▸ **ASSIGNED TASK**
Output the records. Match them exactly.

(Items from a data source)
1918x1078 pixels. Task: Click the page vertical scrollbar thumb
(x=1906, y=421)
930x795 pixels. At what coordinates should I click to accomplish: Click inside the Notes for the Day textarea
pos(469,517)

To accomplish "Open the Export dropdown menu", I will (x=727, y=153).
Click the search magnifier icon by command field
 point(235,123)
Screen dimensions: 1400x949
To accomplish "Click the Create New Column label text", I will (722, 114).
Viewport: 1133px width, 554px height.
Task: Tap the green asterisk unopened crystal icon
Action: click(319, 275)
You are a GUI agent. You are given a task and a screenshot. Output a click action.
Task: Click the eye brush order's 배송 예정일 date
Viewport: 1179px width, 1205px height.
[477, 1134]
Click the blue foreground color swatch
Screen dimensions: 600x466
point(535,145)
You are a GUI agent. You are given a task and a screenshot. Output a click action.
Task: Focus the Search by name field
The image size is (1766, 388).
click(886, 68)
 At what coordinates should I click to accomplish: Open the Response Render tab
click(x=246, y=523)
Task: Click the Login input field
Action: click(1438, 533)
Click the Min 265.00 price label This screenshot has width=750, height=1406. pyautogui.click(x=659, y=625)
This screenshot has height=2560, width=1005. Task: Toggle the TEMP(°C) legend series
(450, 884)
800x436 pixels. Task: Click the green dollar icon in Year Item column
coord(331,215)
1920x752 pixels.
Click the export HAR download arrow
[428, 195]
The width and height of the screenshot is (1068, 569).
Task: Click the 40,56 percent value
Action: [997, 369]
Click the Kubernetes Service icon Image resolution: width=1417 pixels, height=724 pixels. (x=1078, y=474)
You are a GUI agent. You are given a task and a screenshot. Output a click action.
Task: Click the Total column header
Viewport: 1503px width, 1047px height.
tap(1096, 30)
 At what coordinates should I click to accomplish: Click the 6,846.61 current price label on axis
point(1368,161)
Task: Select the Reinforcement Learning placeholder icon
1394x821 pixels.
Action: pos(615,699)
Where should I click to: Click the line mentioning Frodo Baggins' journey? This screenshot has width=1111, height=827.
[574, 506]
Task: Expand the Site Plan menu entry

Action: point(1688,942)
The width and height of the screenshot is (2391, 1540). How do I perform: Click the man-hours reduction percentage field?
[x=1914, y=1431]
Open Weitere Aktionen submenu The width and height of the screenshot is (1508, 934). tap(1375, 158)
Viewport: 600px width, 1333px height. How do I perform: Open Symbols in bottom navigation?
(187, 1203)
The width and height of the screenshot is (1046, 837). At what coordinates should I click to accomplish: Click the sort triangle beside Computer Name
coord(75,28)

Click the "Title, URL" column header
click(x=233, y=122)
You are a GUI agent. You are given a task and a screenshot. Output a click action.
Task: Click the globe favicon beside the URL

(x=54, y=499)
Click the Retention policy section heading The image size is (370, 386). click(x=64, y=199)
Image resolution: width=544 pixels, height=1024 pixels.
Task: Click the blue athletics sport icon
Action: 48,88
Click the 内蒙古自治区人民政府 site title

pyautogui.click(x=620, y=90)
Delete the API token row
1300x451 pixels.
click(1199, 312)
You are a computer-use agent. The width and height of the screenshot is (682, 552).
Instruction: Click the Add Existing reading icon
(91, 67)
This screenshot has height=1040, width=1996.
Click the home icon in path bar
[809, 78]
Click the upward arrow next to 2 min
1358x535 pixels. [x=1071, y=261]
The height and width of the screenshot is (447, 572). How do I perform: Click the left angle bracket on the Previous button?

▸ **RESPONSE TO THE TASK**
1918x1078 pixels. Task: Click the page vertical scrollbar thumb
(x=1906, y=421)
930x795 pixels. At what coordinates should I click to accomplish: Click inside the Notes for the Day textarea
pos(469,517)

To accomplish "Open the Export dropdown menu", I will (x=727, y=153).
Click the search magnifier icon by command field
 point(235,123)
Screen dimensions: 1400x949
To accomplish "Click the Create New Column label text", I will (722, 114).
Viewport: 1133px width, 554px height.
Task: Tap the green asterisk unopened crystal icon
Action: click(319, 275)
You are a GUI agent. You are given a task and a screenshot. Output a click action.
Task: Click the eye brush order's 배송 예정일 date
Viewport: 1179px width, 1205px height.
[477, 1134]
Click the blue foreground color swatch
Screen dimensions: 600x466
point(535,145)
You are a GUI agent. You are given a task and a screenshot. Output a click action.
Task: Focus the Search by name field
The image size is (1766, 388).
click(886, 68)
 At what coordinates should I click to accomplish: Open the Response Render tab
click(x=246, y=523)
Task: Click the Login input field
Action: click(1438, 533)
Click the Min 265.00 price label This screenshot has width=750, height=1406. pyautogui.click(x=659, y=625)
This screenshot has height=2560, width=1005. Task: Toggle the TEMP(°C) legend series
(450, 884)
800x436 pixels. Task: Click the green dollar icon in Year Item column
coord(331,215)
1920x752 pixels.
Click the export HAR download arrow
[428, 195]
The width and height of the screenshot is (1068, 569).
Task: Click the 40,56 percent value
Action: [997, 369]
Click the Kubernetes Service icon Image resolution: width=1417 pixels, height=724 pixels. (x=1078, y=474)
You are a GUI agent. You are given a task and a screenshot. Output a click action.
Task: Click the Total column header
Viewport: 1503px width, 1047px height.
tap(1096, 30)
 At what coordinates should I click to accomplish: Click the 6,846.61 current price label on axis
point(1368,161)
Task: Select the Reinforcement Learning placeholder icon
1394x821 pixels.
Action: pos(615,699)
Where should I click to: Click the line mentioning Frodo Baggins' journey? This screenshot has width=1111, height=827.
[574, 506]
Task: Expand the Site Plan menu entry

Action: point(1688,942)
The width and height of the screenshot is (2391, 1540). How do I perform: Click the man-hours reduction percentage field?
[x=1914, y=1431]
Open Weitere Aktionen submenu The width and height of the screenshot is (1508, 934). tap(1375, 158)
Viewport: 600px width, 1333px height. How do I perform: Open Symbols in bottom navigation?
(187, 1203)
The width and height of the screenshot is (1046, 837). At what coordinates should I click to accomplish: Click the sort triangle beside Computer Name
coord(75,28)

Click the "Title, URL" column header
click(x=233, y=122)
You are a GUI agent. You are given a task and a screenshot. Output a click action.
Task: Click the globe favicon beside the URL

(x=54, y=499)
Click the Retention policy section heading The image size is (370, 386). click(x=64, y=199)
Image resolution: width=544 pixels, height=1024 pixels.
Task: Click the blue athletics sport icon
Action: 48,88
Click the 内蒙古自治区人民政府 site title

pyautogui.click(x=620, y=90)
Delete the API token row
1300x451 pixels.
click(1199, 312)
You are a computer-use agent. The width and height of the screenshot is (682, 552).
Instruction: Click the Add Existing reading icon
(91, 67)
This screenshot has height=1040, width=1996.
Click the home icon in path bar
[809, 78]
Click the upward arrow next to 2 min
1358x535 pixels. [x=1071, y=261]
The height and width of the screenshot is (447, 572). How do I perform: Click the left angle bracket on the Previous button?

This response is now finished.